Keputusan Margo untuk menyelubungi dirinya dalam misteri dan daya pikat dari misteri tersebut telah membuatnya menjadi seorang yang populer dan kemudian perlahan menjauhkannya dari Quentin. Pada titik itu dalam perjalanan mereka, tidak ada jalan yang dapat membawa mereka kembali bersama. Rentetan cahaya pada jalan di labirin Quentin menuntunnya menuju petualangan baru di kehidupan universitas, sementara cahaya milik Margo menuntunnya langsung ke sebuah dinding kaca. Tidak ada tempat lain untuk pergi, dia harus memilih antara mengikuti sudut pembiasan, di mana dia akan melanjutkan kehidupan "kertas" dan mimpi-mimpi "kertas"nya, dan menemukan jalan baru untuk dilalui.

Jadi, sudah waktunya istirahat. Margo seperti teks yang terlalu banyak dianalisis yang telah begitu tenggelam dalam makna metafora dan simbolisme yang potensial sehingga telah kehilangan esensi aslinya. Jika Margo menemukan inti itu lagi, dia harus mendekonstruksi dan menyingkirkan semua asap dan cermin yang telah dia bangun di sekeliling dirinya dan menemukan apa yang tersisa di akhir segalanya. Kemudian, mungkin, dia akan dapat mulai membangun kembali dirinya sendiri maupun hidupnya lagi. Diperlengkap dengan memilih serangkaian cahaya lampu yang cocok untuk dirinya daripada hanya untuk citra dirinya.

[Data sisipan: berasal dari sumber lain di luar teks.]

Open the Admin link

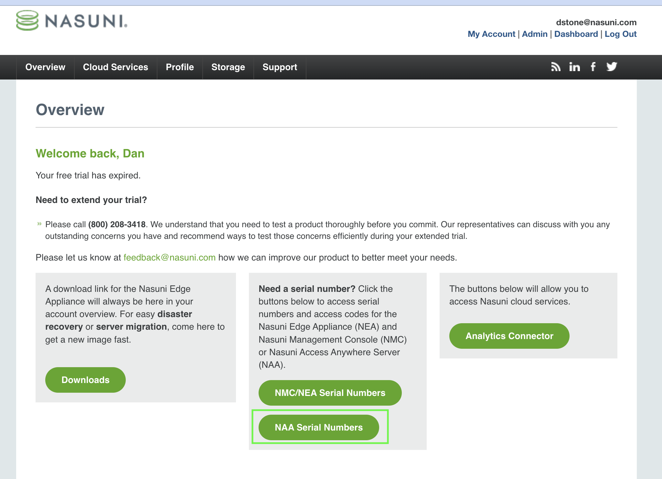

Mungkin juga dalam labirin kisah mereka akan terbentuk jalan baru bagi mereka untuk dapat bertemu lagi suatu hari nanti - pada kenyataannya, Margo lebih suka berpikir bahwa dia ingin memastikan mereka melakukannya - tetapi dia ragu jika mereka nantinya akan terjalin kembali dengan cara yang tampaknya selalu diinginkan oleh Quentin. Kemudian lagi, dia berpikir ketika dia merenungi potensi masa depan yang masih abstrak dan tersenyum, siapa yang tahu?